> [GOAL OF THE EXERCISE]:
Pictures are to be left out; every line from the one with "This screenshot has width=1018, height=1018." through the end of the data must be transcribed exactly.

#### DATA FOR THIS TASK

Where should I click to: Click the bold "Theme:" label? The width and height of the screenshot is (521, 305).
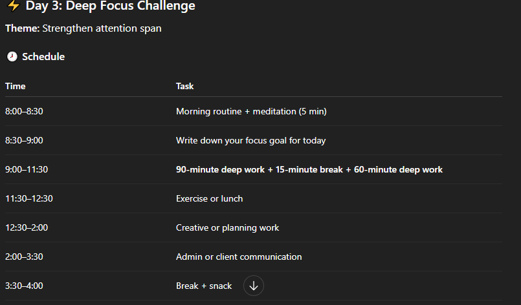pos(22,28)
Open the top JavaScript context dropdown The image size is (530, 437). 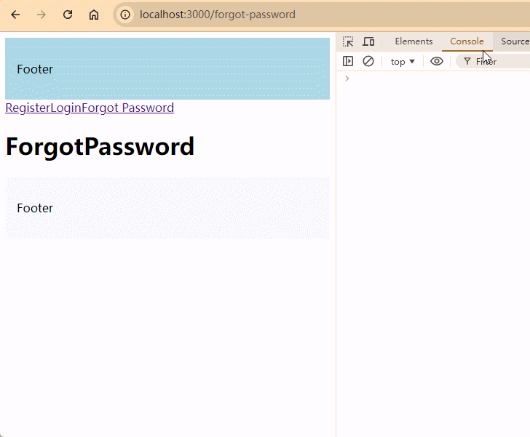pos(403,61)
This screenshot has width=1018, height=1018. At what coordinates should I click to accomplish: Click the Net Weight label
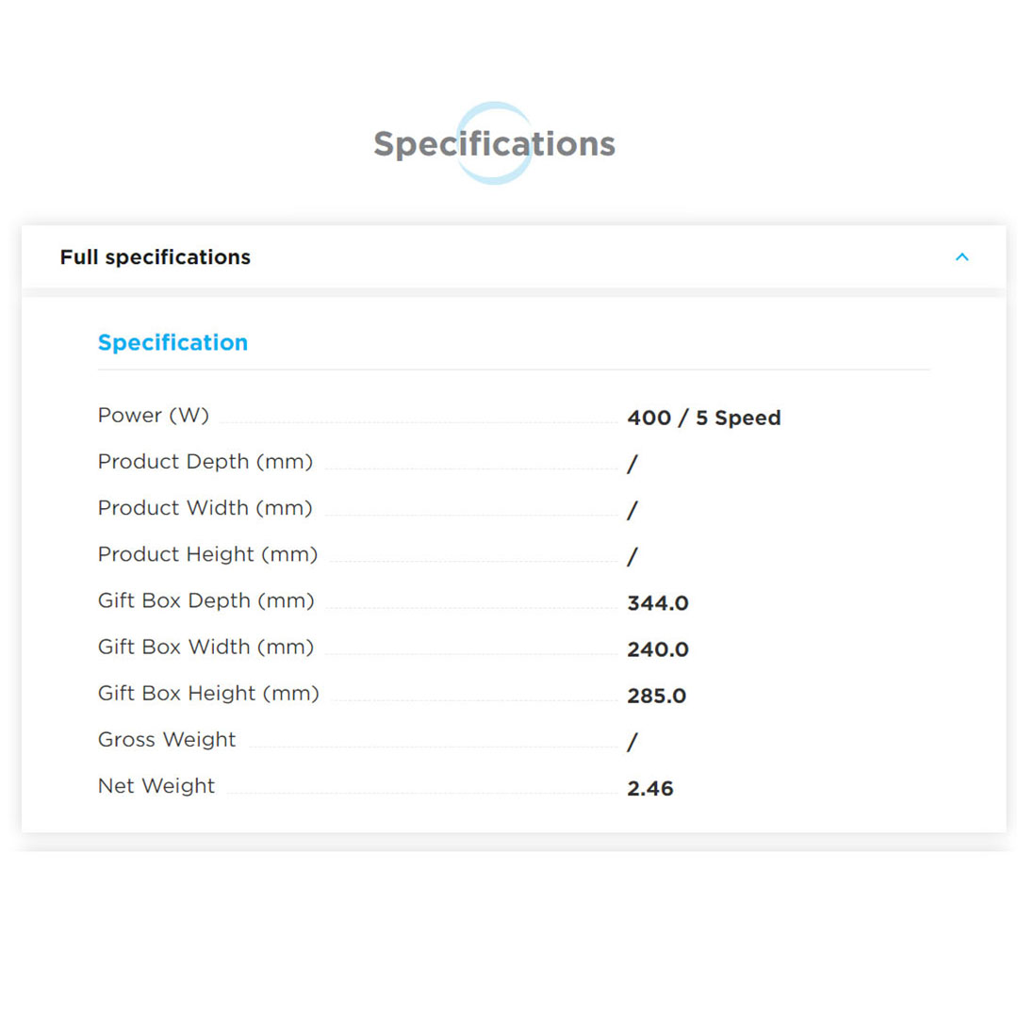coord(156,786)
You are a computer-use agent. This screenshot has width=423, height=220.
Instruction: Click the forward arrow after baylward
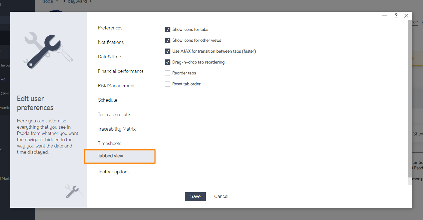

########

> [RESPONSE AREA]:
This screenshot has width=1018, height=1018. At what coordinates should I click to accomplish: Click the Net Weight label
coord(156,786)
You are a computer-use agent. This screenshot has width=423, height=220.
Instruction: Click the forward arrow after baylward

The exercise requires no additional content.